2028 Democratic Party presidential primaries

TBD delegates to the Democratic National Convention
| Previous Democratic nominee Kamala Harris |  |

= 2028 Democratic Party presidential primaries =

Selection of the Democratic Party nominee

Presidential primaries and caucuses are going to be organized by the Democratic Party to select delegates to the 2028 Democratic National Convention to determine the party's nominee for president in the 2028 election. The primaries and caucuses will take place in all 50 U.S. states, in the District of Columbia, in five U.S. territories, and through Democrats Abroad.

== Candidates ==
=== Expressed interest ===

Individuals who have expressed an interest in running for the Democratic presidential nomination (Note: Individuals listed below have, as of August 2026, personally expressed an interest in seeking the 2028 Democratic Party presidential nomination in at least two reliable media sources in the last six months.)
Governor
Andy Beshear
of Kentucky
(2019–present)
Former Secretary of Transportation
Pete Buttigieg
from Michigan
(2021–2025)
Former Ambassador
Rahm Emanuel
from Illinois
(2022–2025)
Senator
Ruben Gallego
from Arizona
(2025–present)
Former Vice President
Kamala Harris
from California
(2021–2025)
Senator
Mark Kelly
from Arizona
(2020–present)
Representative
Ro Khanna
from California
(2017–present)
Former Senior Advisor to the President
Mitch Landrieu
from Louisiana
(2021–2024)
Former news anchor
Don Lemon
from Louisiana
Governor
Gavin Newsom
of California
(2019–present)
(won't run if Harris runs)
Representative
Alexandria Ocasio-Cortez
from New York
(2019–present)
Senator
Elissa Slotkin
from Michigan
(2025–present)
Senator
Chris Van Hollen
from Maryland
(2017–present)
Governor
Gretchen Whitmer
of Michigan
(2019–present)

==== Andy Beshear ====
Andy Beshear has served as the 63rd governor of Kentucky since 2019. He was also considered a potential running mate for Kamala Harris during the 2024 presidential election. Beshear stated in a May 2026 interview with Ali Vitali of MS NOW that he would not make a decision on entering the presidential race until his tenure as the head of the Democratic Governors Association concludes. Beshear's frequent travel in 2026 has fueled speculation that he may be laying groundwork for a presidential campaign.

==== Pete Buttigieg ====
Pete Buttigieg served as the United States secretary of transportation from 2021 to 2025. Prior to becoming secretary of transportation, he served as mayor of South Bend, Indiana, from 2012 to 2020. Buttigieg ran for president in 2020, where he narrowly won the Iowa caucus and finished a close second in the New Hampshire primary, but ultimately dropped out after a poor performance in South Carolina. Buttigieg was also a contender to be Vice President Kamala Harris' running mate after she secured the Democratic nomination for president upon Biden's withdrawal from the election. If nominated, Buttigieg would be the first openly gay individual to receive the nomination of a major party in the United States.

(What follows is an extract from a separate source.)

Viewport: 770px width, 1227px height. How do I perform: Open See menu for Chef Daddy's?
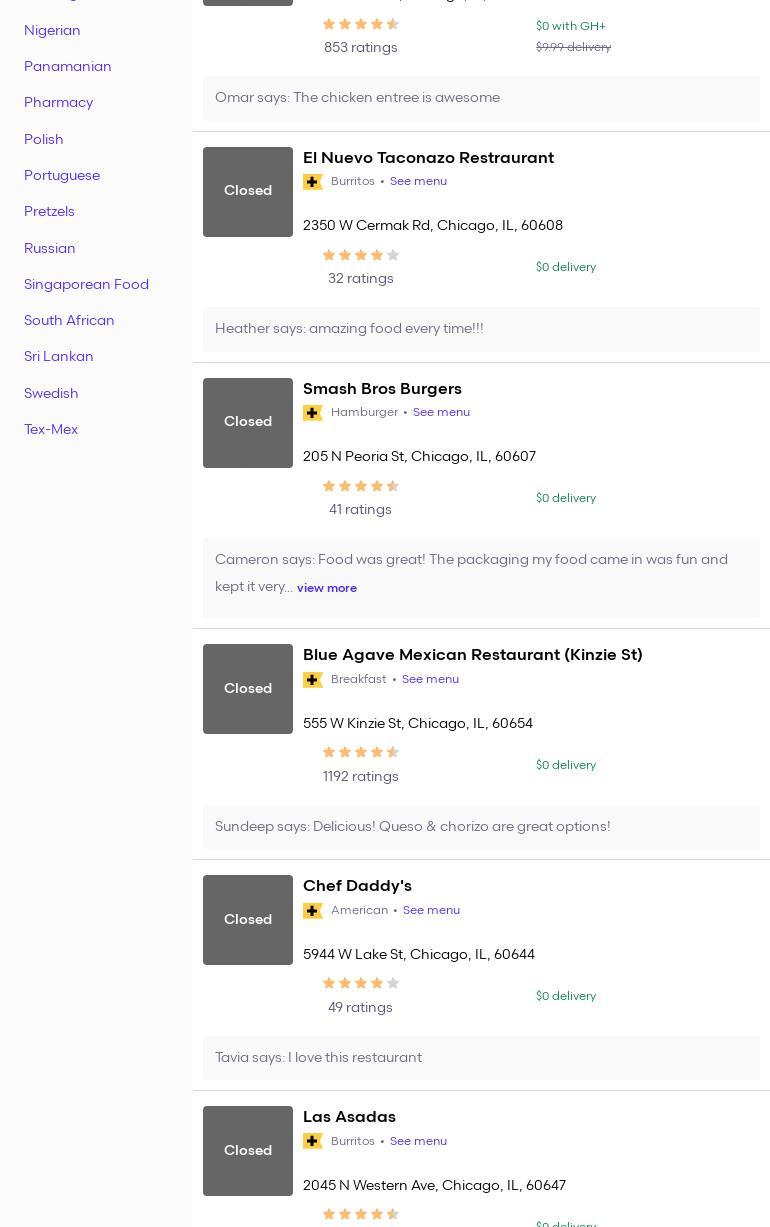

Buttigieg hinted at a 2028 presidential run when speaking with Al Sharpton in April 2026. Buttigieg was shown to be leading polls for the Democratic primary later in May.

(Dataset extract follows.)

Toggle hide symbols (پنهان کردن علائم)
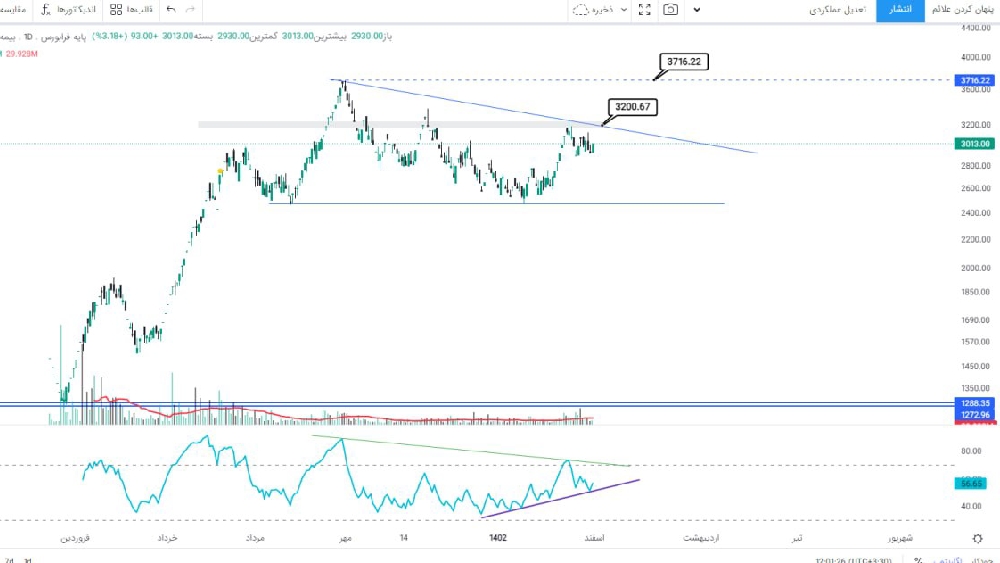Image resolution: width=1000 pixels, height=563 pixels. [x=962, y=10]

On August 3, 2026, Buttigieg indicated in a podcast interview with Steven Bartlett that he was "more inclined than not" to launch another presidential bid.

==== Rahm Emanuel ====
Rahm Emanuel most recently served as United States ambassador to Japan from 2022 to 2025. He represented Illinois in the United States House of Representatives for three terms from 2003 to 2009. He was the White House Chief of Staff from 2009 to 2010 under President Barack Obama and served as mayor of Chicago from 2011 to 2019. Emanuel ran a bike tour in early primary state New Hampshire in June 2026, fueling speculation of a presidential run.

==== Ruben Gallego ====
Ruben Gallego has served as a U.S. senator from Arizona since 2025. He has been mentioned as a potential candidate by Politico. Gallego stated in an April 2026 interview that he would "have to look at it," referring to a potential run for president, and reiterated in July that he was considering a presidential run, emphasizing that he was a Democrat who had been successful in a red state.

==== Kamala Harris ====
Kamala Harris served as the 49th (and first female) vice president of the United States from 2021 to 2025. She became the party's nominee for president in the 2024 presidential election after President Joe Biden withdrew from the race, losing to Trump. Following the 2024 presidential election, Harris considered running for governor of California in 2026, but in July 2025 she opted not to, a decision that left open the possibility of another presidential bid. Harris confirmed in April she was considering running for president in a conversation with Al Sharpton. Harris gave a speech at the National Urban League in July that was speculated to be the basis of a 2028 presidential platform.

==== Mark Kelly ====
Mark Kelly has served as a U.S. senator from Arizona since 2020. He was previously on the shortlist to be the vice presidential nominee for the 2024 election, and was seen as a potential replacement for President Joe Biden before he withdrew from the race. Kelly stated that he was considering a presidential run in a BBC interview in February, and once again in April at a conference in Washington DC. It was reported in July 2026 that Kelly has amassed a war chest of $25 million, again fueling speculation that he may run for president.

==== Ro Khanna ====
Ro Khanna has served as the U.S. representative for California's 17th congressional district since 2017. A progressive aligned with the Bernie Sanders wing of the Democratic Party, he was a co-chair of Sanders's 2020 presidential campaign. Khanna gave his clearest public indication of possible interest in March 2026, when, during an interview with WMUR-TV while visiting New Hampshire, he said of a possible presidential bid, "We'll look at that after the midterm," and added that he would decide "whether I'm a candidate or not" after the midterm. Khanna "teased a presidential run during a conversation with ... Al Sharpton" in early April 2026. In June 2026, Politico reported that former White House Chief of Staff Ron Klain has been advising Khanna "as he prepares for a possible 2028 presidential bid."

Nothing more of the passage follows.